Symantec source code stolen: What Went Wrong?

A little while ago some (allegedly) Indian based hackers (ref:, announced that they got their hands on some of Symantec’s source code (SEP 11 and AV 10.2 respectively).

Don’t worry though, according to Symantec it’s all cool because they weren’t breached (it was a third party/one-armed man) and only “older code” was exposed. This is an example of a vendor’s glaring ignorance about its client base and a sort of arrogance about their own product. Let’s examine some of their arguments.

The Third Party Issue

We hear this one a lot. “This is our vendor” or “We can’t fix this, it’s some third party’s problem.” This is purely an attitude problem and I wish this one would just go away. You have to take control of your supply chain and your vendors.

Surely a company of Symantec’s size has some sway over their suppliers and vendors? You would think so at least. I have customers who have larger upstream clients that demand they receive regular audits and tests to assure some level of security standard is being followed. It isn’t perfect but it’s better than nothing.

The bottom line is: When it’s your stuff you don’t get to blame a third party, it really is your problem and you need to own up to it. Complete disclosure of the breach is the only way to maintain your integrity at this point.  

Older Code? Not Our Problem!

The problem with this argument is that (and I’m PURELY guessing here) a lot of their customers, even enterprise users, haven’t upgraded lately. I know, I know, security evolves fast, etc.

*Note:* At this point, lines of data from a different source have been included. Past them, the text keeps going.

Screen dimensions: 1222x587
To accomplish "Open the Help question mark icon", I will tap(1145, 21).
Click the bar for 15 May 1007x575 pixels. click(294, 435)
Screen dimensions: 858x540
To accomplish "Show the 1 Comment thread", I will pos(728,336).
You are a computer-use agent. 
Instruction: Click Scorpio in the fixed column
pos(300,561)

But a lot of larger, more conservative places have a “stay one version behind” policy for all their critical or possibly production-killing software. This is for any sort of software, not just security products. If their defense for this is, “well it was just older stuff and everyone should be upgraded anyway,” and it appears it is, then they are not living in reality.

Upgrades, even with security software we like to think is critical, are neither automatic nor pervasive. In light of this release though, I would encourage clients to upgrade if this is software you are reliant upon.

Seeya Later Source Code

This is always where the rubber meets the road. I am a firm believer that security systems should be able to hold up to open scrutiny but often I’m alone in that. If this code leak really makes Symantec’s software useless for securing systems I would contend they’re doing it wrong.

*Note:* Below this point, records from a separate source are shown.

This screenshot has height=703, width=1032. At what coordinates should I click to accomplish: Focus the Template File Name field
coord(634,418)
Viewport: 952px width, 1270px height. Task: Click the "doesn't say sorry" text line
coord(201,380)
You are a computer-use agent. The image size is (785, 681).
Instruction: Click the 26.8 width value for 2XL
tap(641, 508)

That being said here’s a little homework, go Google “antivirus evasion techniques” and see what you find. The “bad guys” don’t actually need the source code to evade much of it so I doubt this leak really increases that risk much. I know this seems snarky and pessimistic but that’s the point I’m at with AV vendors.

I just don’t think most of it is quality code and liken much of it to snake oil. Obviously that’s my opinion but I’m sticking to it.  

Okay smarty-pants, what do I do now?

Obviously if you’re relying on this software for even an illusion of protection you should upgrade as soon as possible. At this point though I think you should start examining the levels of protection you have in place for malware/virus/phishing threats.

Do you have an internal honeypot that can help to detect an early outbreak? No? You should. Are you making effective use of DNS blackholes and other blacklisting methods? No? You should be.

Do you have a testable, useful user security awareness program in place? No? Why not? As the Google search hopefully convinced you, A/V by itself is no longer enough, you need layers to help protect you when something fails.